Only a handful of years ago, I found myself in a drastically different place. I was quite fearful and often hid who I really was from friends and family. My deepest truths and wishes in life felt like something to be ashamed of. My spiritual practices of meditation, yoga and my commitment to deep inner work appeared to separate me from those I loved. I want to be clear here—this had nothing to do with the loved ones in my life. It was my lack of trust and fears that who I really was would not be accepted that kept me feeling small and hesitant to be authentic.
I began to accept myself as well as my choices to do the inner work that was so important to me. Delving further and further into healing my own tendencies and negative thought patterns, I started to embrace my unique gifts and talents and decided to no longer apologize for who I was.
As I continue on my inner journey of integrating my True Self into this human experience, I’ve come to realize a few points about what it means to show up in the world authentically:
1. It’s much lonelier and scarier to stay hidden and small. However, it’s easier and more comfortable because it’s familiar and requires no risk.
2. Being authentic is addictive. Once I opened myself up to being vulnerable with loved ones and even acquaintance or strangers, I realized that it felt so good to be real. Genuine connection became a regular state of being. After authentically sharing who I really am in my relationships and life’s work, it’s much more difficult to have superficial conversations or tell someone ‘I’m fine’ when I’m upset about something.
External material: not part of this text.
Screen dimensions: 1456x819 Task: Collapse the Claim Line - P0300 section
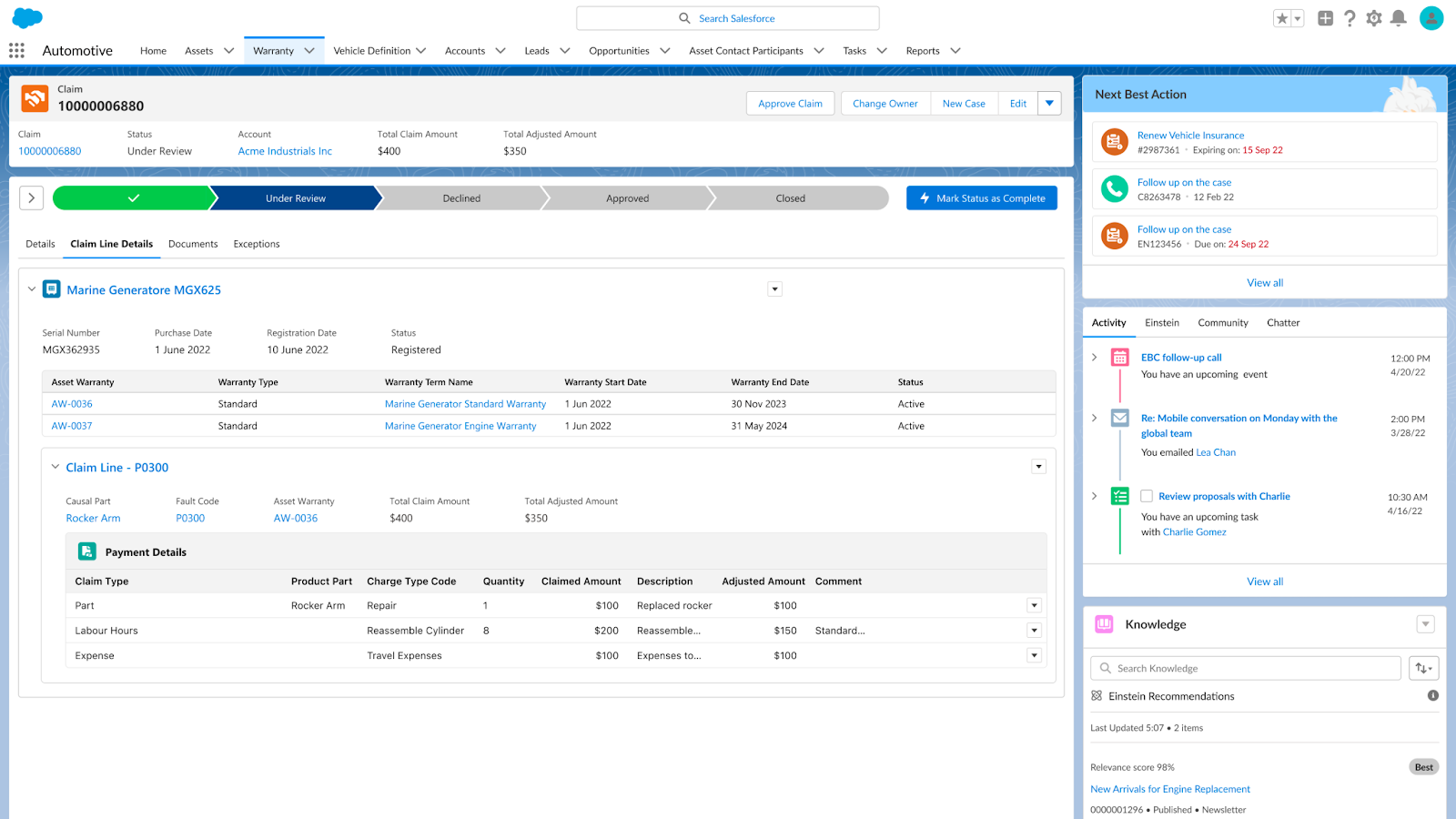(55, 467)
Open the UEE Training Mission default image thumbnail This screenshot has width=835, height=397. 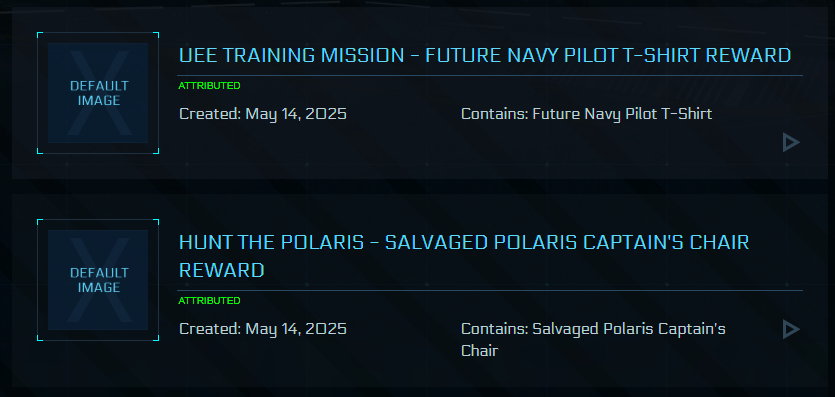point(98,93)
3. Being in touch with my True Self draws others into my life who also desire heart-based connections and genuine relationships.
4. Speaking from the heart models authenticity for our children and communities. Wouldn’t life be richer if everyone owned their emotions and spoke honestly?
5. I find it easier to share authentically if I preface my thoughts with a truthful statement. For example, ‘I’m really scared to tell you this, but I want to push myself to be open and honest with you…’
After practicing being more authentic, I found that now I can no longer comfortably be any other way. It feels so good just to be real. In some of my classes, I share that young children (up to age 6 or 7) typically don’t analyze themselves. They live fully in their subconscious mind. If they’re happy, they smile and laugh. If they’re sad, they cry. They don’t judge themselves or their emotions or feel shame for expressing them. Moving into authenticity and vulnerability has led me be less judgmental and more present with what is. Being self-aware and accepting of who I am allows me to genuinely witness and accept others leading to deep and heartfelt connection.
Where in your life can you be more authentic?